The piece of thin wire, very randomly picked up by the artist from a street in his early days, sat there twisted in a manner that almost represented two circular forms, forming a loop of infinity. In 1959, when Araeen sculpted this piece of wire, he had absolutely no idea what art meant to do or where this piece would take him in life. It was a disclosure of his own free imagination. Just like that, as I was looking at this piece, I could not have known then that I would come back to the same piece at the end of my gallery tour.
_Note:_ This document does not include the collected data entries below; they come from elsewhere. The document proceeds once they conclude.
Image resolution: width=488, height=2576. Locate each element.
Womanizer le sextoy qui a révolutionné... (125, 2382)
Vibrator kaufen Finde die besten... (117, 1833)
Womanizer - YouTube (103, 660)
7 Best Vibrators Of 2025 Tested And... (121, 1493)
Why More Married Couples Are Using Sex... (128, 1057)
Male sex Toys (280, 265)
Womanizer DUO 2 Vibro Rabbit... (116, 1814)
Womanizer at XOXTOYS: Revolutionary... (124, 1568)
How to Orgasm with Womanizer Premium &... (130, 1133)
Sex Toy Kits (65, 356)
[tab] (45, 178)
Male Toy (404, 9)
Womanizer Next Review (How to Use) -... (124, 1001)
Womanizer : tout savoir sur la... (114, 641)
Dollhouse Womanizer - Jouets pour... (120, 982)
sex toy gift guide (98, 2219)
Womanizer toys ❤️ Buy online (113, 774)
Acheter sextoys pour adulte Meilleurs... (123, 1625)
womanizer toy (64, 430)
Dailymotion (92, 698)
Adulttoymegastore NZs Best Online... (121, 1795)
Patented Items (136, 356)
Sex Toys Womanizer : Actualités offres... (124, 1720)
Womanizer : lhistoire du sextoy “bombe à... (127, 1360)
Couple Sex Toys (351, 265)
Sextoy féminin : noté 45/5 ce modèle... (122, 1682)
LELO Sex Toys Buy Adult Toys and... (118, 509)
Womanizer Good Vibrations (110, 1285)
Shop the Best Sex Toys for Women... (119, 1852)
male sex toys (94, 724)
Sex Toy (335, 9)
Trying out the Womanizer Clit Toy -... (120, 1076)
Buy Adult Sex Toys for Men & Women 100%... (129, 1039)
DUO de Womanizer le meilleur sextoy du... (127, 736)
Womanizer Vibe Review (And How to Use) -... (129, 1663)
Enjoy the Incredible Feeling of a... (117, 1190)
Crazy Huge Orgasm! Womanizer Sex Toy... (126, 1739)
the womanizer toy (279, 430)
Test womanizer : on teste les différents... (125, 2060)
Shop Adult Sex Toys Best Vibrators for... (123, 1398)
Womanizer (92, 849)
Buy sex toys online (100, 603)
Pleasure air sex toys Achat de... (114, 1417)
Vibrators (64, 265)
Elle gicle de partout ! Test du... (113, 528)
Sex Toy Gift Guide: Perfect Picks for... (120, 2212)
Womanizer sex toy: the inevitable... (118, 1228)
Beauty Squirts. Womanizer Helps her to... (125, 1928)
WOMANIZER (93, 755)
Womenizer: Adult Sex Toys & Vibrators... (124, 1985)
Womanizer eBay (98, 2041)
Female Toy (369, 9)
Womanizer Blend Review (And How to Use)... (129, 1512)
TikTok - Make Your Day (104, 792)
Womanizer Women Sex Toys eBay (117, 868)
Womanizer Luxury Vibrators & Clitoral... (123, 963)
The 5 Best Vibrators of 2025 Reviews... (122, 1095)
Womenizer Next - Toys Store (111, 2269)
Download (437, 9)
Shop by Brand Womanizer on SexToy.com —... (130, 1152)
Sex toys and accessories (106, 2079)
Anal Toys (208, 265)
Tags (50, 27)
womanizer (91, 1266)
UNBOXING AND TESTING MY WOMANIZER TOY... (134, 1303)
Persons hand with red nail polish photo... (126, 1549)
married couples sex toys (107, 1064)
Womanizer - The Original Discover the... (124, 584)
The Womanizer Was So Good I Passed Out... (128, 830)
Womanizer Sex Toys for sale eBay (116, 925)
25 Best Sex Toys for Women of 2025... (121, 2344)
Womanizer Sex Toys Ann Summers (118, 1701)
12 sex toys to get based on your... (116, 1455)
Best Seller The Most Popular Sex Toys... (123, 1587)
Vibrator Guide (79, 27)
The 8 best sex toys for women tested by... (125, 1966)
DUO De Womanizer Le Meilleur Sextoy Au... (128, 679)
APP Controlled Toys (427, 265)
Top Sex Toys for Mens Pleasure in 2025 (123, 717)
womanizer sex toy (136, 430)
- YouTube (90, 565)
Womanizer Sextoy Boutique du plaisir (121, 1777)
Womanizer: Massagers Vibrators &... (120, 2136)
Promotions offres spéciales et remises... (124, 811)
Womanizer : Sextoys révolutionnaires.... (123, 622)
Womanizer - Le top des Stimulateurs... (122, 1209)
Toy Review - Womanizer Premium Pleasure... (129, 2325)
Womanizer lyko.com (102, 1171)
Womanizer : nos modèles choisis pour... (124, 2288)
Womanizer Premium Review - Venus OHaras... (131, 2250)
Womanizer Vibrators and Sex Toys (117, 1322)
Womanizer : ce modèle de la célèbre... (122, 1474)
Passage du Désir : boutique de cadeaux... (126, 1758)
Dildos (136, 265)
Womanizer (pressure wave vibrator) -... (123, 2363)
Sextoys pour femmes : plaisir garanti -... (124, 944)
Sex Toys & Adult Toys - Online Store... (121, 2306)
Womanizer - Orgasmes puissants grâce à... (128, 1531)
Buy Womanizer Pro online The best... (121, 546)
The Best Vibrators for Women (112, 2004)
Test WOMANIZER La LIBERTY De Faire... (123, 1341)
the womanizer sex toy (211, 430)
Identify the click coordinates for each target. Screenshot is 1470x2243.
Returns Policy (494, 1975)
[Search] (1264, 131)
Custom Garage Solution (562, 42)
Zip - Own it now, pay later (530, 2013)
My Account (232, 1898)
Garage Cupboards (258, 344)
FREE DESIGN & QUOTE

The premise of this show conceptualized in Seher Tareen’s mind when she came across Zero to Infinity, a sculpture of Rasheed Araeen at the Venice Biennale 2017. Seeing it placed there, she could instantly connect it to some of his earlier works she had seen. The way his multi-colored cubes spoke to her of the vastness of the world within was the moment Seher knew she wanted her audience back home to experience the same.

Walking through the gallery, I could have easily overlooked the collection of abstract paintings displayed in one of the galleries on the ground-floor; mistaking them for works of someone else. For most of us, we know Rasheed Araeen as the pioneer of modern sculptures in Pakistan and as amongst the pioneers of minimalist sculptures in Europe.1 What most of us are unaware of, is the journey that Araeen’s artistic practice has experienced through the decades.

Known as one of the significant figures in establishing a brown/black voice in the British Art scene2, Araeen, through his works has been establishing a dialogue between the Eastern and Western philosophies of religion (in his case – Islam), modernism and the role of aesthetics. Hence the title of the show, Islam and Modernism.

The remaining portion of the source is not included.